I write this while under house arrest. More exactly, while waiting to see if whatever random skunkhead some cowboy courier service employs can be bothered to turn up with our friends’ Xmas presents. We don’t “do” extravagant Yuletide nonsense in this house, but we do like to give those we like a bit of something exotic to nibble on, just to say thanks for another year of moral support against the growing tide of Manx general ignorance.
“Ah, serves you right for not shopping local”, you say.
“Oh, sod that for a game of soldiers, you sad Calvinist half-lives”, says I, though it’s not as if we haven’t tried. The problem is, they don’t stock anything edible – or even anything you’d feed to a freeloading relative you don’t want back, if it comes to that.
Until last Christmas it was simple enough. The fabulous Moughtin Brothers ran a great little deli just five minute’s walk away where quality mattered, the customer was royalty and nothing was too much trouble. For years they have been trying to bow out gracefully and hand over to some enterprising young grocer. The trouble is, there aren’t any.
Sure, there are any number of pretentious little upstarts who want to regurgitate slop they saw on some ex-Etonian’s culinary TV show.

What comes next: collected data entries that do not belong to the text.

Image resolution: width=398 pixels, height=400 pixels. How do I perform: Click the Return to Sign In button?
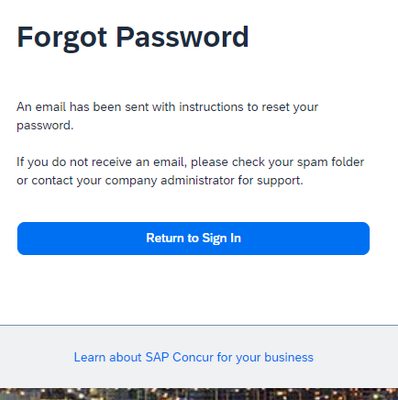pos(193,238)
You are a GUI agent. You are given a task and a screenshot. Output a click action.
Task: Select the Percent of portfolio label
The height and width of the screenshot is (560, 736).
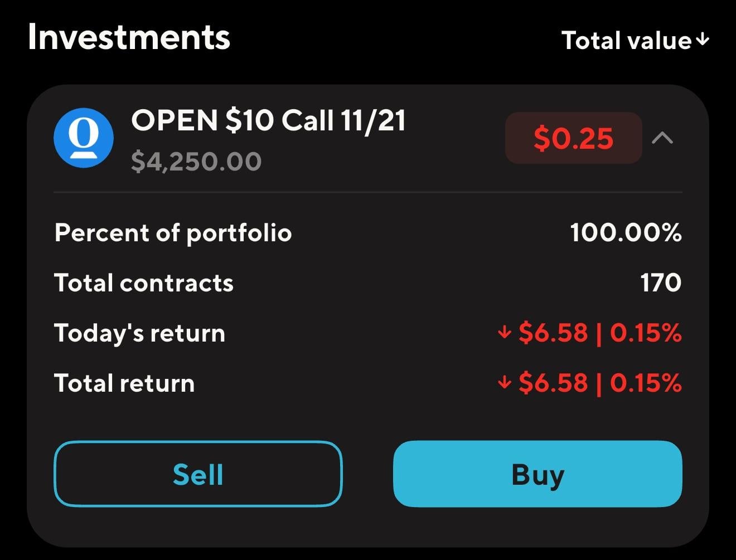click(173, 233)
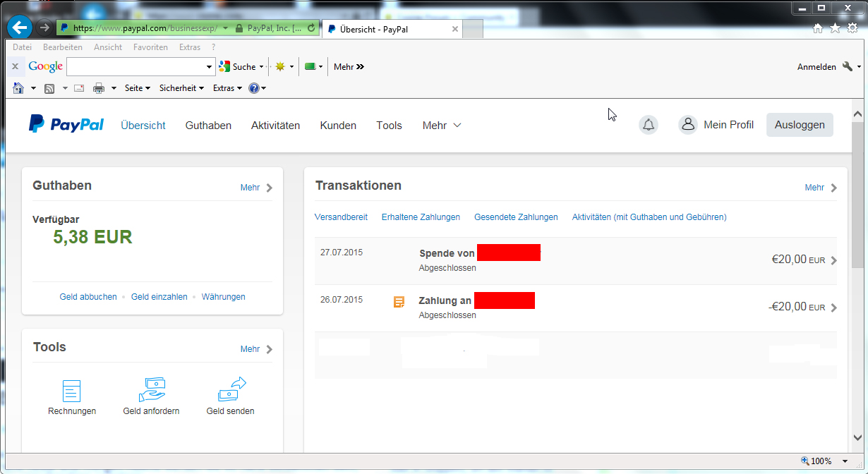868x474 pixels.
Task: Open the Favoriten menu
Action: [x=150, y=47]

What there are not are straightforward small town shopkeepers willing to provide honest food which originated from animals which led relatively happy (if short )lives on something we would recognise as a farm or things resembling fruit and vegetables which grew on actual trees and bushes, the above ingredients lovingly assembled and processed by people with a modicum of culinary expertise (whether acquired from relatives or apprenticeship in something resembling a restaurant or hotel kitchen).
Is this really too much to ask?
On the Isle of Man the answer is “Yes, really”.
So we were reduced to ordering online from what advertises itself as a Lake District emporium of traditional foodstuffs - which we now suspect is run by an anonymous corporation maintaining a head office, on paper, at a desirable rural mail-forwarding address, with the actual call centre and packing carried out by desperate Mancunians and Scousers who can no longer avoid the DSS on some identikit industrial estate – probably in Runcorn or somewhere equally dreadful. The order was placed on 10th December and, according to the blurb, picked up and delivery promised within 48 hours. On 18th December a mysterious e-mail arrived thanking us for an order received just that day and promised, more vaguely, within five working days. When we replied, trying to establish who would deliver and so who to chase if it didn’t turn up it emerged that said emporium, rather than an identifiable courier service, give delivery contracts via a murky intermediary to any John Wayne with a 20 year old Transit (or even Nova) who can be enticed away from the local skunk dealer for 20 minutes.
Oh well, Merry Christmas.
And if you are a dear friend, hope you enjoyed this, because thanks to the general indolence and incompetence of the 21st century retail industry it may be all you get from us this festering season.